Im Bildungsbereich sollte der Sozialpartnerentwurf für eine Bildungsreform, der nun schon mehrere Jahre lang vorliege, endlich realisiert werden, um talent- und begabungsorientiert fördern zu können. "Einige Dinge dürften nicht so schwer sein, aber machen muss man es", konstatierte Leitl. Dann werde man auch wegkommen von "politischen Sandkastenspielen". "Es ist die Zeit der Arbeit angesagt", sagte Leitl. Alle, die Regierung, Opposition, Sozialpartner, AMS, Forschung und Wissenschaft, alle müssten zusammenwirken um am Pfad vorwärts, weg vom Abstieg zu kommen, forderte er.

Industrie: Keine Zeit zu verlieren

Auch von der Industriellenvereinigung (IV) kommt neben einer Gratulation an Kern ein Appell: Es sei keine Zeit zu verlieren, das könne sich das Land nicht leisten, mahnte IV-Präsident Georg Kapsch in einer Aussendung. Vor allem sieht er die stark steigende Arbeitslosigkeit in Folge einer stetig sinkenden Wettbewerbsfähigkeit des heimischen Wirtschaftsstandortes, Integration und Strukturveränderungen in den Bereichen Föderalismus, Bildung, Pensionen und Gesundheit als entscheidende Zukunftsfragen.

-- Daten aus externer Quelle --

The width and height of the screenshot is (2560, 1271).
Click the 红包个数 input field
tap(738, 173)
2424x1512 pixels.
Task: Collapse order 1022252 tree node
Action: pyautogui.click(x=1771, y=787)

Als wichtigste Anliegen nennt Kapsch die Senkung der Arbeitslosenzahlen und die drängenden Reformbaustellen Bürokratie, Arbeitszeit, F&E-Strategie und wettbewerbsfähige Rahmenbedingungen für den Energiesektor, Bildung, Pensionen, Gesundheit oder Steuersystem. Österreich leide an einer mittlerweile "chronischen Wachstums- und Investitionsschwäche". Als Gegenmittel sieht Kapsch die Stärkung der Wettbewerbsfähigkeit, um das Vertrauen in den Standort und damit die Bereitschaft zu Investitionen seitens der Unternehmen wiederherzustellen. "Jemandem, der wie Christian Kern aus der Wirtschaft kommt, ist diese Tatsache zweifellos bewusst."